For anyone who thinks primer is random and foundation is not for them, Sarah Brown has some news for you.

Written By
SARAH BROWN
Photography By
GUY AROCH
Creative Direction By
VICEN AKINA
Makeup By
LAURE DANSOU
Hair By
HOLLY MILLS
Styling By
COCO CASSIBBA
Nails By
HOLLY FALCONE
Foundation

Dear Valued, Skin-Obsessed Customers:

As you know, VIOLET GREY exists to make you feel confident in your purchase decisions. And, in my experience, foundation exists to make you feel confident. After all: When your skin looks great, most everything else falls into place. Inner light. Dewiness. Peace, love, happiness.

I love foundation. Most people don’t and I can only guess it’s because (a) they haven’t found the one for them, or (b) they don’t know quite how to use it, or (c) they’ve seen it done very, very badly (this happens).

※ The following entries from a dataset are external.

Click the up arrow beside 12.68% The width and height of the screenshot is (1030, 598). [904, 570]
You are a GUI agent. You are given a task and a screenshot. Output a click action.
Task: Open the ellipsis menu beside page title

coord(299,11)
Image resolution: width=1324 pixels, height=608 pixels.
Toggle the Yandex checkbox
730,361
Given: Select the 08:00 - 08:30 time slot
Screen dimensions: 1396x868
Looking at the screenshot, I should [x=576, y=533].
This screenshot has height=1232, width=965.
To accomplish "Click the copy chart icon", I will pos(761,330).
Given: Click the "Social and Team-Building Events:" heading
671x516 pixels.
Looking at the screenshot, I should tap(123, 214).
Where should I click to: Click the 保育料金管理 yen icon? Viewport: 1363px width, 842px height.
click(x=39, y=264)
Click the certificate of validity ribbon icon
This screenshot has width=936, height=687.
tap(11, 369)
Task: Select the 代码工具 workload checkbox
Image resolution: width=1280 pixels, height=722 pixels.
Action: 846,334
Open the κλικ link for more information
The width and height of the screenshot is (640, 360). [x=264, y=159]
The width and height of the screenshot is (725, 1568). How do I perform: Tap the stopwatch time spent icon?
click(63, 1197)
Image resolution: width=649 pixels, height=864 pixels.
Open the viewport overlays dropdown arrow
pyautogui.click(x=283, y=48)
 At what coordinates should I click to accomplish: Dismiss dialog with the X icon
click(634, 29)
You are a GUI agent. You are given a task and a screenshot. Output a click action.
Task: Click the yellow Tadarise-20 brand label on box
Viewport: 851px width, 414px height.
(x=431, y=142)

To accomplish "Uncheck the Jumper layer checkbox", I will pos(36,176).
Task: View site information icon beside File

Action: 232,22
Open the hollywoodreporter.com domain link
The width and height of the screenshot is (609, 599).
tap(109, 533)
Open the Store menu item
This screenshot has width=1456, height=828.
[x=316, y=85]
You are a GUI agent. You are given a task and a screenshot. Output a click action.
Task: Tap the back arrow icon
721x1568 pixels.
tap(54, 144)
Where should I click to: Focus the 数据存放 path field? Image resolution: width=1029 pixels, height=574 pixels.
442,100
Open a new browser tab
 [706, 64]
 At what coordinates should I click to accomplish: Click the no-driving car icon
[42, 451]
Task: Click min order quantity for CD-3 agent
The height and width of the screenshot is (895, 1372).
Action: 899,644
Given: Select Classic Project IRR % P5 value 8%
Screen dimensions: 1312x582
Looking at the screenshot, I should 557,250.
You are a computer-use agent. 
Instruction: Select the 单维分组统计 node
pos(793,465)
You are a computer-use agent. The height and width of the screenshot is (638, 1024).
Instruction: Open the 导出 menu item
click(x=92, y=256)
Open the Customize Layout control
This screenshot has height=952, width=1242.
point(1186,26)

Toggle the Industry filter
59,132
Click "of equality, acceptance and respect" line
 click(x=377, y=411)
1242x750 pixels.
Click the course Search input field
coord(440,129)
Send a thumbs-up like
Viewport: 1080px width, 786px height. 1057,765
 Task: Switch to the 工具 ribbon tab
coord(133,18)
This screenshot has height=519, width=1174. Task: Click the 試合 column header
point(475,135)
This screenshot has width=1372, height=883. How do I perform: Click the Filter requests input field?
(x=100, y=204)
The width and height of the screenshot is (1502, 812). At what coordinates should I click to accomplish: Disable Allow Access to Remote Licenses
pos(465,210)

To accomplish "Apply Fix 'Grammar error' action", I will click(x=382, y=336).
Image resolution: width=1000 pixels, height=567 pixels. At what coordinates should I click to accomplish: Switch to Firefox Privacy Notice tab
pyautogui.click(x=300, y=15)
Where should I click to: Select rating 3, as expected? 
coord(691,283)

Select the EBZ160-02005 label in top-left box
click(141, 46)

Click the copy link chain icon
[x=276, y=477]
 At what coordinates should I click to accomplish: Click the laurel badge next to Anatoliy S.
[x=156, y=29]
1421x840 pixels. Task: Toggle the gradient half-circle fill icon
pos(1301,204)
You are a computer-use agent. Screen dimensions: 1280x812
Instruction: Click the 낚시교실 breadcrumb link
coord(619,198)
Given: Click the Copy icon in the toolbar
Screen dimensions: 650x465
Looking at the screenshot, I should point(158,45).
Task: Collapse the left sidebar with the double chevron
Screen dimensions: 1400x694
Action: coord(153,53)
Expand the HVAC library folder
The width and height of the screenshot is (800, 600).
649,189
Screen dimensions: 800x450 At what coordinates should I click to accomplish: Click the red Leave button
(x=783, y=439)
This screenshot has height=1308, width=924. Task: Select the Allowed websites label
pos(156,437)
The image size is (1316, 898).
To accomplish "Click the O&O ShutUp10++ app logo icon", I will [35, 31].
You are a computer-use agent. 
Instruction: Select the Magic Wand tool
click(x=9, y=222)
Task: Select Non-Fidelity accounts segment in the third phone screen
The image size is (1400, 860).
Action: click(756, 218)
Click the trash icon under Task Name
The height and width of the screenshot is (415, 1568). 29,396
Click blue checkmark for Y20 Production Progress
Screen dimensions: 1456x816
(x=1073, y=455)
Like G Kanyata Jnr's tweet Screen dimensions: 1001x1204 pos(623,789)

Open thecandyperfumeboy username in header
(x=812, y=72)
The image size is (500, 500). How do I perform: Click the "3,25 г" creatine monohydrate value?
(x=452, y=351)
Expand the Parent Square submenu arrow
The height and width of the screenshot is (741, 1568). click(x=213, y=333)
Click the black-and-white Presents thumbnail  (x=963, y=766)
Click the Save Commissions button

Foundation and its friends—primerconcealerhighlightcontourthe right brush—are magic. They are like a behind-the-scenes complexion construction crew dedicated to making your skin look on-point even when it’s not. Rosacea? Exhaustion? Hormonal breakout? Bye. Deftly used—light touch, strategic application, flattering texture and tone—they are invisible; they are weightless; they deliver your skin but, you know, better. If you could have glowy, great-looking skin most every day, wouldn’t you? Me, too.

I would never tell you to put anything in THE BAG that I did not feel would seriously improve your life. Which is why I insisted that I write our Complexion Guide, because this stuff is quite frankly a passion, and I feel compelled to share all the tricks with you that all of the pros have shared with me.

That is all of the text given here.